Data items
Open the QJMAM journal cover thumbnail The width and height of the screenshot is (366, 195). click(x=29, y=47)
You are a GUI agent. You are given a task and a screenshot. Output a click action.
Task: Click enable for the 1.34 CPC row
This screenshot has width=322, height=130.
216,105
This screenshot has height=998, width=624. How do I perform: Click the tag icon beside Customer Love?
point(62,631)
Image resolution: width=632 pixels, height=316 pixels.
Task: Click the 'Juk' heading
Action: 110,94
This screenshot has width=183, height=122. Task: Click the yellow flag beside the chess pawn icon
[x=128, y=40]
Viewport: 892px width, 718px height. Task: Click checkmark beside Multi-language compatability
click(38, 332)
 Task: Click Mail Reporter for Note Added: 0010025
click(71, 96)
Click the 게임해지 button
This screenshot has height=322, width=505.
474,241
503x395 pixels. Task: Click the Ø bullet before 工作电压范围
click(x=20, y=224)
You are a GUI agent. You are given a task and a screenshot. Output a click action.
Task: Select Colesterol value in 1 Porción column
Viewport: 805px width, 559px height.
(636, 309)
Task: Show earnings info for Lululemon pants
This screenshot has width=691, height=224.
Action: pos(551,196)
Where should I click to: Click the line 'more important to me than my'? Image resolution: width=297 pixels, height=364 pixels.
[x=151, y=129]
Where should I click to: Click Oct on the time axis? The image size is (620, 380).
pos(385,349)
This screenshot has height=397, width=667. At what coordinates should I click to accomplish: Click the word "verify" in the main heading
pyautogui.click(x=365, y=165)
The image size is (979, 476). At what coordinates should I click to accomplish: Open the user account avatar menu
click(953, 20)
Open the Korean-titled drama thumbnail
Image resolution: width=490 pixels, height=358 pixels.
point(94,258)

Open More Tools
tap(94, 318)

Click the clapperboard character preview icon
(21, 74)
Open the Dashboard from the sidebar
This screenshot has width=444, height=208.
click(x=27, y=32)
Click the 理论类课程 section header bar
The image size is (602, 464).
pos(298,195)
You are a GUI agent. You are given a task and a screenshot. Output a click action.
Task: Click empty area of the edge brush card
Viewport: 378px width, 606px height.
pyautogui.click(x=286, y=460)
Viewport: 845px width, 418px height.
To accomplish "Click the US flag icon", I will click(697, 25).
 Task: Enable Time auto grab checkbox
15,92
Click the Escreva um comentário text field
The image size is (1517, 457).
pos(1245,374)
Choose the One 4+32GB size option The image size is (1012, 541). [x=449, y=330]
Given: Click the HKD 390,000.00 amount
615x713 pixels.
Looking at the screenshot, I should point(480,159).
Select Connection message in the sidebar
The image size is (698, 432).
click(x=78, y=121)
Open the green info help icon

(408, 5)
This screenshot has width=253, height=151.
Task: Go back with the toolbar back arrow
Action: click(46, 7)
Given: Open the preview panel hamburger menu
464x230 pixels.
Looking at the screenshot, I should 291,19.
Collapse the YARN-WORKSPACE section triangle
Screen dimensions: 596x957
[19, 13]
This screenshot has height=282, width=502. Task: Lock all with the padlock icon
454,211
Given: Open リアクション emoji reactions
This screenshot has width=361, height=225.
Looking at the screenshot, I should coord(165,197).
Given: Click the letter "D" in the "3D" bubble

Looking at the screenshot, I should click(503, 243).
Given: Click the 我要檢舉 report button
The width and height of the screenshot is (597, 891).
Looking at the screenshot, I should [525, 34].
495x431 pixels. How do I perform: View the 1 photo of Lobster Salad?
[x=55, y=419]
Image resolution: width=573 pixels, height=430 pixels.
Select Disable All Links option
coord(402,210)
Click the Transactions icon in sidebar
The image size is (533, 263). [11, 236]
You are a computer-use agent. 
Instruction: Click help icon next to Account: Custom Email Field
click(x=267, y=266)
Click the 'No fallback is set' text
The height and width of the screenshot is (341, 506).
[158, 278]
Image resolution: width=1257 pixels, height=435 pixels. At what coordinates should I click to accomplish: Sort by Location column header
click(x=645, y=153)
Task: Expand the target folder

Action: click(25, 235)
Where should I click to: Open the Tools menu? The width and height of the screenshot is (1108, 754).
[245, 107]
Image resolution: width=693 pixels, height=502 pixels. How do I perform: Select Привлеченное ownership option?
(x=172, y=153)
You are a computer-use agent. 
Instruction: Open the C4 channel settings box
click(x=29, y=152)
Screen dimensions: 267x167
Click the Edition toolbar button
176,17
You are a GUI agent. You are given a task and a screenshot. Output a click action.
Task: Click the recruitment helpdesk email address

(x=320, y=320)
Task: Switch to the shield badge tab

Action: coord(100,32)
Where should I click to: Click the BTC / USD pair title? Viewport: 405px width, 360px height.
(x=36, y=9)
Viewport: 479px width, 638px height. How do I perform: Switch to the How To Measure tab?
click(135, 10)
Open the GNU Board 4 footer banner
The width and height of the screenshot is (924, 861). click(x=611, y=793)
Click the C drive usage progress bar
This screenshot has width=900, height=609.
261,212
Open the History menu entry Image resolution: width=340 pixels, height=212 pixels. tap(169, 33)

__About this task__:
Exact copies of all the entries above should be returned.

__Result of the exercise__:
Open the QJMAM journal cover thumbnail The width and height of the screenshot is (366, 195). click(x=29, y=47)
You are a GUI agent. You are given a task and a screenshot. Output a click action.
Task: Click enable for the 1.34 CPC row
This screenshot has width=322, height=130.
216,105
This screenshot has height=998, width=624. How do I perform: Click the tag icon beside Customer Love?
point(62,631)
Image resolution: width=632 pixels, height=316 pixels.
Task: Click the 'Juk' heading
Action: 110,94
This screenshot has width=183, height=122. Task: Click the yellow flag beside the chess pawn icon
[x=128, y=40]
Viewport: 892px width, 718px height. Task: Click checkmark beside Multi-language compatability
click(38, 332)
 Task: Click Mail Reporter for Note Added: 0010025
click(71, 96)
Click the 게임해지 button
This screenshot has height=322, width=505.
474,241
503x395 pixels. Task: Click the Ø bullet before 工作电压范围
click(x=20, y=224)
You are a GUI agent. You are given a task and a screenshot. Output a click action.
Task: Select Colesterol value in 1 Porción column
Viewport: 805px width, 559px height.
(636, 309)
Task: Show earnings info for Lululemon pants
This screenshot has width=691, height=224.
Action: pos(551,196)
Where should I click to: Click the line 'more important to me than my'? Image resolution: width=297 pixels, height=364 pixels.
[x=151, y=129]
Where should I click to: Click Oct on the time axis? The image size is (620, 380).
pos(385,349)
This screenshot has height=397, width=667. At what coordinates should I click to accomplish: Click the word "verify" in the main heading
pyautogui.click(x=365, y=165)
The image size is (979, 476). At what coordinates should I click to accomplish: Open the user account avatar menu
click(953, 20)
Open the Korean-titled drama thumbnail
Image resolution: width=490 pixels, height=358 pixels.
point(94,258)

Open More Tools
tap(94, 318)

Click the clapperboard character preview icon
(21, 74)
Open the Dashboard from the sidebar
This screenshot has width=444, height=208.
click(x=27, y=32)
Click the 理论类课程 section header bar
The image size is (602, 464).
pos(298,195)
You are a GUI agent. You are given a task and a screenshot. Output a click action.
Task: Click empty area of the edge brush card
Viewport: 378px width, 606px height.
pyautogui.click(x=286, y=460)
Viewport: 845px width, 418px height.
To accomplish "Click the US flag icon", I will click(697, 25).
 Task: Enable Time auto grab checkbox
15,92
Click the Escreva um comentário text field
The image size is (1517, 457).
pos(1245,374)
Choose the One 4+32GB size option The image size is (1012, 541). [x=449, y=330]
Given: Click the HKD 390,000.00 amount
615x713 pixels.
Looking at the screenshot, I should point(480,159).
Select Connection message in the sidebar
The image size is (698, 432).
click(x=78, y=121)
Open the green info help icon

(408, 5)
This screenshot has width=253, height=151.
Task: Go back with the toolbar back arrow
Action: click(46, 7)
Given: Open the preview panel hamburger menu
464x230 pixels.
Looking at the screenshot, I should 291,19.
Collapse the YARN-WORKSPACE section triangle
Screen dimensions: 596x957
[19, 13]
This screenshot has height=282, width=502. Task: Lock all with the padlock icon
454,211
Given: Open リアクション emoji reactions
This screenshot has width=361, height=225.
Looking at the screenshot, I should coord(165,197).
Given: Click the letter "D" in the "3D" bubble

Looking at the screenshot, I should click(503, 243).
Given: Click the 我要檢舉 report button
The width and height of the screenshot is (597, 891).
Looking at the screenshot, I should [525, 34].
495x431 pixels. How do I perform: View the 1 photo of Lobster Salad?
[x=55, y=419]
Image resolution: width=573 pixels, height=430 pixels.
Select Disable All Links option
coord(402,210)
Click the Transactions icon in sidebar
The image size is (533, 263). [11, 236]
You are a computer-use agent. 
Instruction: Click help icon next to Account: Custom Email Field
click(x=267, y=266)
Click the 'No fallback is set' text
The height and width of the screenshot is (341, 506).
[158, 278]
Image resolution: width=1257 pixels, height=435 pixels. At what coordinates should I click to accomplish: Sort by Location column header
click(x=645, y=153)
Task: Expand the target folder

Action: click(25, 235)
Where should I click to: Open the Tools menu? The width and height of the screenshot is (1108, 754).
[245, 107]
Image resolution: width=693 pixels, height=502 pixels. How do I perform: Select Привлеченное ownership option?
(x=172, y=153)
You are a computer-use agent. 
Instruction: Open the C4 channel settings box
click(x=29, y=152)
Screen dimensions: 267x167
Click the Edition toolbar button
176,17
You are a GUI agent. You are given a task and a screenshot. Output a click action.
Task: Click the recruitment helpdesk email address

(x=320, y=320)
Task: Switch to the shield badge tab

Action: coord(100,32)
Where should I click to: Click the BTC / USD pair title? Viewport: 405px width, 360px height.
(x=36, y=9)
Viewport: 479px width, 638px height. How do I perform: Switch to the How To Measure tab?
click(135, 10)
Open the GNU Board 4 footer banner
The width and height of the screenshot is (924, 861). click(x=611, y=793)
Click the C drive usage progress bar
This screenshot has width=900, height=609.
261,212
Open the History menu entry Image resolution: width=340 pixels, height=212 pixels. tap(169, 33)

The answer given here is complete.